Germany’s economic expansion in the first quarter was driven primarily by exports, a detailed breakdown of the data shows.
Exports rose 1.7 percent from the fourth quarter of 2011, the Federal Statistics Office in Wiesbaden said today. Gross domestic product in Europe’s largest economy increased 0.5 percent, the office said, confirming an initial estimate published on May 15. Exports added 0.9 percentage point to growth.
The German economy, Europe’s largest, is outperforming its euro-area neighbors as the sovereign debt crisis continues to batter nations from Greece to Spain. Exporters of goods including cars are benefitting from demand in faster growing emerging markets such as China, and falling unemployment is aiding domestic consumer spending.
“It’s a clever strategy to be selling your goods where the action is and not just on your doorstep,” said Jens Kramer, an economist at NordLB in Hanover. “Both foreign and domestic demand are driving the German economy.”
The euro was little changed after the report and traded at $1.2570 at 8:11 a.m. in Frankfurt.
Private consumption rose 0.4 percent in the first quarter, contributing 0.2 percentage point to growth, and government spending increased 0.2 percent, today’s report shows. Capital investment dropped 1.1 percent from the fourth quarter, with construction sinking 1.3 percent. Domestic demand cut 0.3 percentage point from first-quarter growth, according to the report.

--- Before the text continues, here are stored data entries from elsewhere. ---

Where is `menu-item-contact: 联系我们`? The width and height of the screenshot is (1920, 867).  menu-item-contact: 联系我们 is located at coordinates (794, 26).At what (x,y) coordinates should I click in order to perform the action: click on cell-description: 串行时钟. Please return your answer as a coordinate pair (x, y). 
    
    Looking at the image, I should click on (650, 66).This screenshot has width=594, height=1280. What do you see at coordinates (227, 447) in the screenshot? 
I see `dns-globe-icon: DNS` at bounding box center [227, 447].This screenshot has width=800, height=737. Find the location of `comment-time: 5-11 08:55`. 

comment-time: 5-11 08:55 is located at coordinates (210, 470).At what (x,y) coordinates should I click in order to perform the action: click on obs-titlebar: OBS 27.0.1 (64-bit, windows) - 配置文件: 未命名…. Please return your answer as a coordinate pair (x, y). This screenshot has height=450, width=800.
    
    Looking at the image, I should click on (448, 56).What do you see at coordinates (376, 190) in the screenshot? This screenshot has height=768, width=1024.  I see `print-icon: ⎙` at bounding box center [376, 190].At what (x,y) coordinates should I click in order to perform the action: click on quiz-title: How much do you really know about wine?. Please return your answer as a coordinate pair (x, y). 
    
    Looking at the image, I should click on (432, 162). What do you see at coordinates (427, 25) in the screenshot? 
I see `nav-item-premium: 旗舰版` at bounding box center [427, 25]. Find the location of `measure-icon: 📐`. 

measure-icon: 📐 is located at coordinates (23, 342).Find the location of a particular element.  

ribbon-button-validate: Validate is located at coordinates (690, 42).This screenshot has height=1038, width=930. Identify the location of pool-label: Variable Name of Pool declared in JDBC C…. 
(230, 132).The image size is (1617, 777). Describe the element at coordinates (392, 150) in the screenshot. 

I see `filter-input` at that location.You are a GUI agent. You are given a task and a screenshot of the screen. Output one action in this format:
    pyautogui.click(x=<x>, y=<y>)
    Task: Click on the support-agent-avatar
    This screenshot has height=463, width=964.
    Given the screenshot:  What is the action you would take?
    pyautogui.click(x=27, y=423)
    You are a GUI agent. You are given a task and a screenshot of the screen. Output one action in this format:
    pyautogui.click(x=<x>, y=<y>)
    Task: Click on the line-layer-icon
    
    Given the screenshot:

German growth in the first three months of the year offset declines in GDP in at least five other countries and helped to prevent the euro-area economy from shrinking for a second straight quarter.
Germany’s economy, which contracted 0.2 percent in the final quarter of 2011, will grow 0.7 percent in 2012 and 1.7 percent in 2013, the European Commission forecast on May 11. By contrast, the euro region’s and those of seven member countries will shrink this year, it said.
“The German economy has avoided a recession and staged an impressive growth comeback,” said Carsten Brzeski, senior European economist at ING Group in Brussels. “The rest of the euro zone, however, will have to continue its quest for growth.”
Evonik Industries AG, the German specialty chemicals maker that’s preparing an initial stock sale, raised its 2012 profit and sales forecasts on May 11, after first-quarter results were better than the company had expected.
At the same time, Metro AG, Germany’s biggest retailer, yesterday stuck to a forecast that profit won’t increase this year as consumers limit spending amid doubts over the effects of the debt crisis on the economy.
“Germany has consistently decoupled from what’s going on in the euro area,” said Jens Sondergaard, senior European economist at Nomura International PLC in London. “The question is how long can this continue.”